LBD means “Ligand Binding Domain”. This ER alpha LBD from human can bind estrogen and EDCs. The whole ER alpha is a huge protein, which means it may be difficult to expressed by E. coli. From previous research (Akiko Koide et al, 2001), the LBD can bind estrogen normally without other parts, so we chose its LBD to do our experiment.

BBa_B0015:

A double terminator from iGEM. It can terminate DNA transcription. (Designed by: Reshma Shetty Group: Antiquity)

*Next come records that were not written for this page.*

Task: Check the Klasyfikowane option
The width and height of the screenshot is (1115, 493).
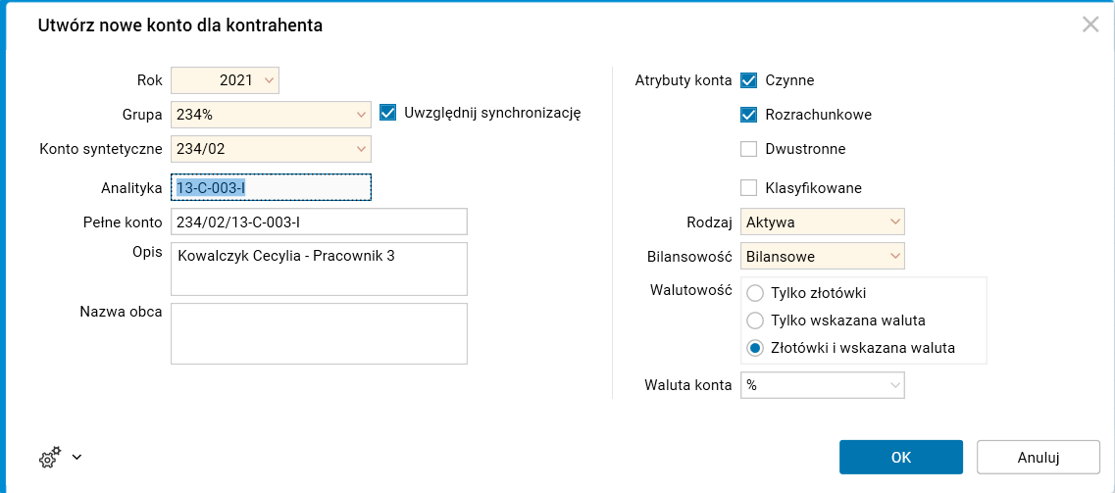Action: 749,187
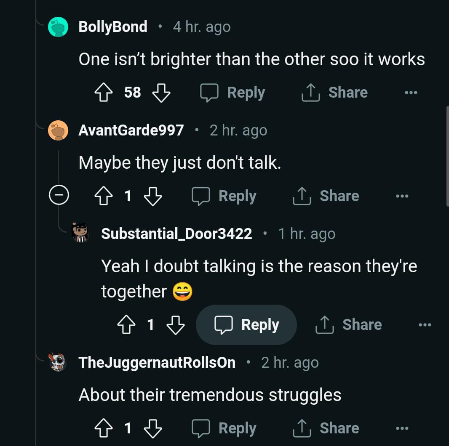Downvote Substantial_Door3422's reply
Image resolution: width=449 pixels, height=446 pixels.
point(176,325)
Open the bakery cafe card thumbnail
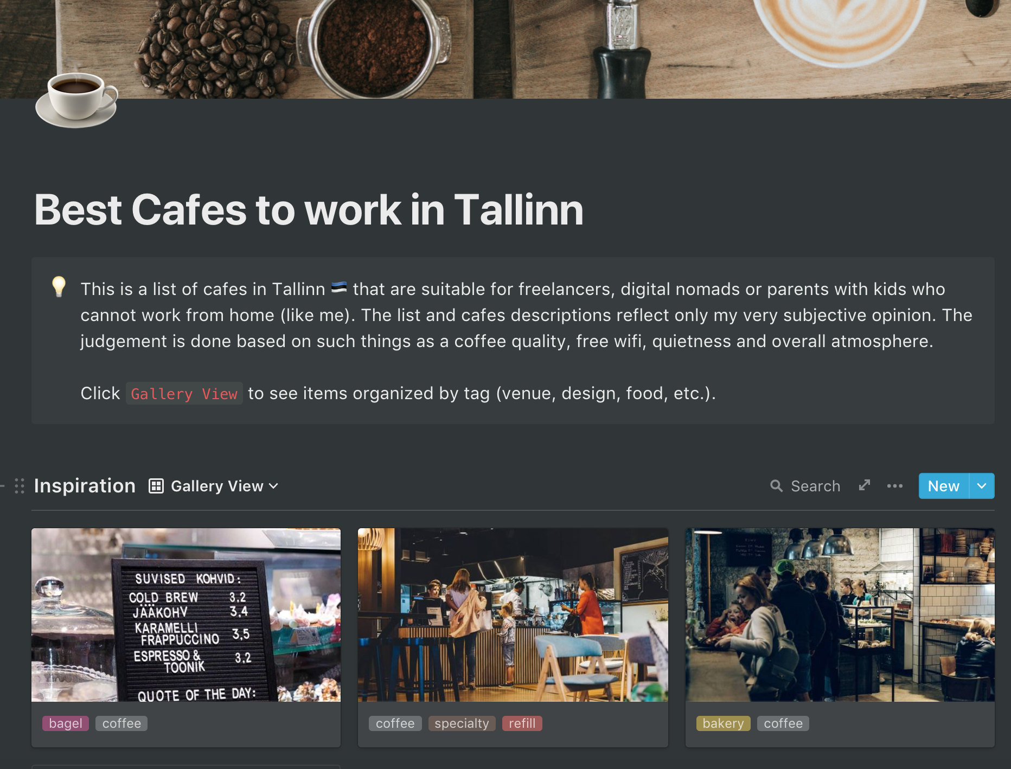The height and width of the screenshot is (769, 1011). tap(840, 615)
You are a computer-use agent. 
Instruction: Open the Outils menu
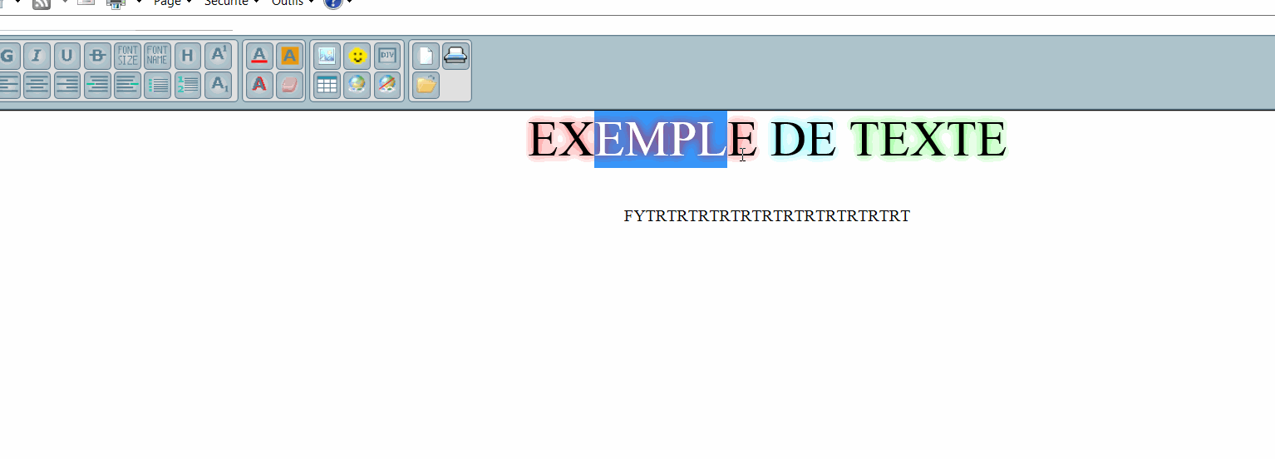point(292,2)
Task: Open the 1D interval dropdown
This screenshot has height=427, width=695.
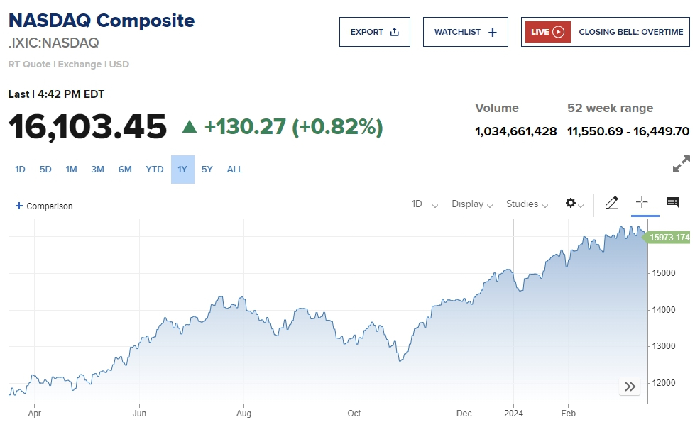Action: [x=425, y=204]
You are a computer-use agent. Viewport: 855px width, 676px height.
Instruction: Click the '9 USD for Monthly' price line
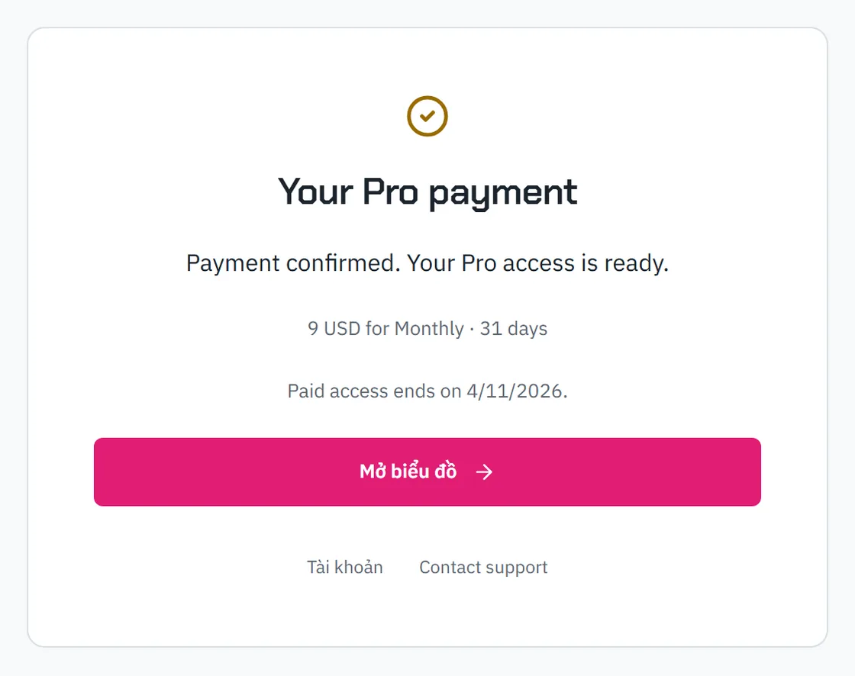point(386,329)
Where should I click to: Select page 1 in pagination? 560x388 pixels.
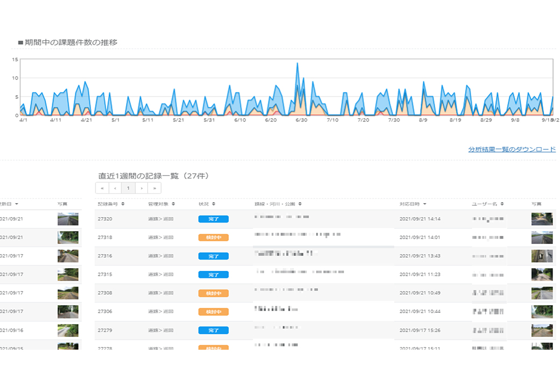click(128, 188)
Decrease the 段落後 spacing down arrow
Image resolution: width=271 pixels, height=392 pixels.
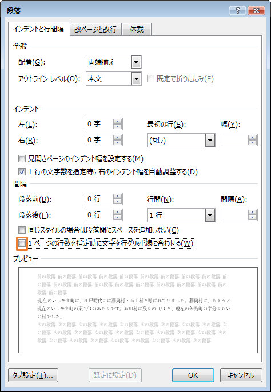(x=117, y=217)
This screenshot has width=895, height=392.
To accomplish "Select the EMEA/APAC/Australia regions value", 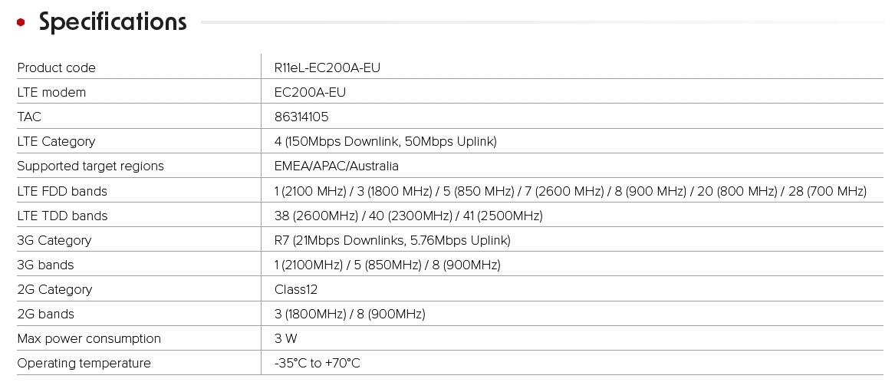I will point(336,166).
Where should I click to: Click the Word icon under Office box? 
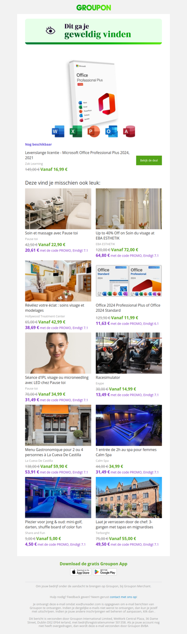coord(58,131)
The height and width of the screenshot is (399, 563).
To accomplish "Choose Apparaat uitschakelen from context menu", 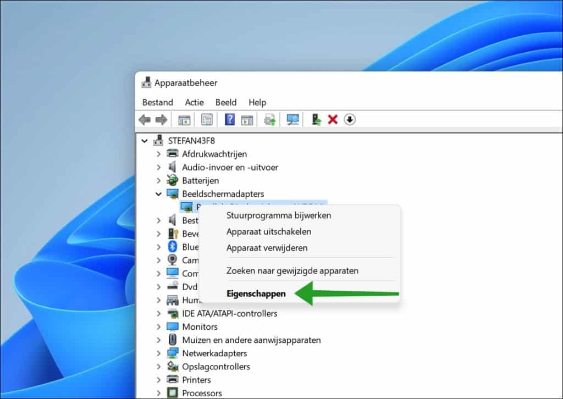I will (x=269, y=231).
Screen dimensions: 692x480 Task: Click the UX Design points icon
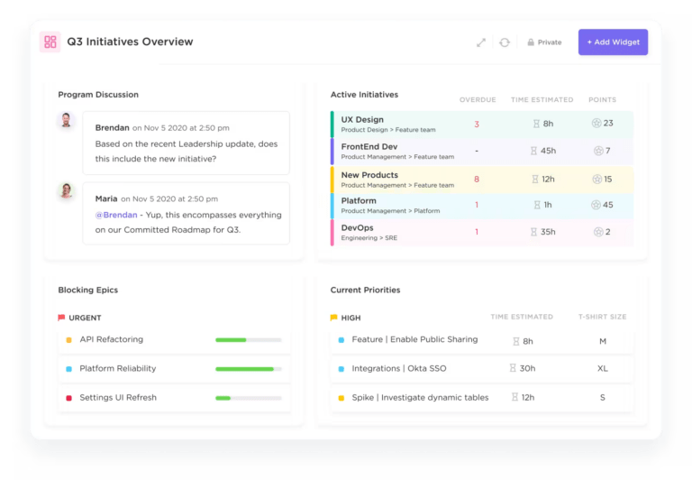(x=596, y=124)
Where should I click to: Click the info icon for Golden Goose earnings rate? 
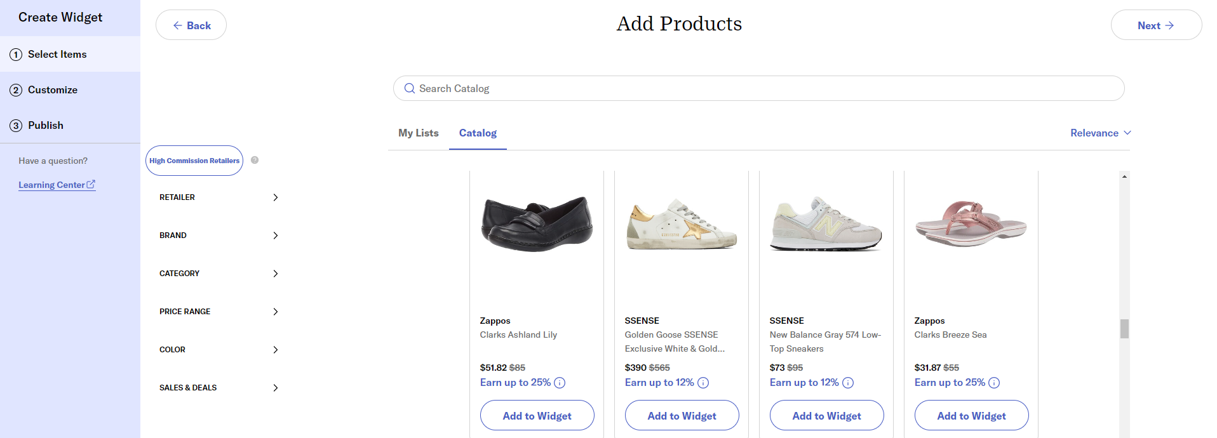pyautogui.click(x=703, y=383)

2. Express Monobody with GBP

Monobody:

From previous research (Akiko Koide et al, 2001), the type III domain from human fibronectin (FNfn10) can be used as monobody to probing whether ER alpha LBD bind to ligand.

BBa_K1694006:

This part is a gold binding peptide (GBP). We fuse our monobody and GBP so that the monobody can be displayed on the gold surface.

EDCs Degradation

There is three category of enzymes that is reported to be capable of catalysis redox reaction with phenolic compounds. They are laccase, MnP (Manganese peroxidase), and HRP (horseradish peroxidase). We cloned several genes that encoded these enzymes into E. coli. We expressed the enzyme with the IPTG-inducible promoter (J04500), purified and tested the activity against phenolic EDCs to see if this enzyme can accelerate the degradation of phenolic EDCs.

1.Laccase

BBa_K2354001 : Laccase Bp

This part encoded a laccase which originated from Bacillus pumilus. We codon optimize this part for E. coli and add a 6X histag at 3’ terminal to facilitate protein purification. In addition, we add a GS linker and a BamHI at 3’ terminal for possible protein fusion experiment in future.

BBa_K2354002 : Laccase Sc

This part encoded a laccase that previous study had codon optimized and construct on E. coli. We add a 6X histag at 3’ terminal to facilitate protein purification. In addition, we also add a BamHI at 3’ terminal for possible protein fusion experiment in future.

BBa_K2354003 : Laccase Tc

This part encoded a laccase which originated from Thanatephorus cucumeris. We codon optimize this part for E. coli and add a 6X histag at 3’ terminal to facilitate protein purification. In addition, we add a BamHI at 3’ terminal for possible protein fusion experiment in future.

BBa_K2354004: Laccase Tv

This part encoded a laccase which originated from Trametes versicolor. We codon optimize this part for E. coli and add a 6X histag at 3’ terminal to facilitate protein purification. In addition, we add a BamHI at 3’ terminal for possible protein fusion experiment in future.

2. HRP

BBa_K235400: HRP

This part encoded HRP ( horseradish peroxidase ) which originated from Armoracia rusticana. We codon optimize this part for E. coli and add a 6X histag at 3’ terminal to facilitate protein purification. In addition, we add a BamHI at 3’ terminal for possible protein fusion experiment in future.

3. MnP

BBa_K2354006 : MnP

This part encoded a MnP which originated from Trametes versicolor. We codon optimize this part for E. coli and add a 6X histag at 3’ terminal to facilitate protein purification. In addition, we add a GS linker and a BamHI at 3’ terminal for possible protein fusion experiment in future.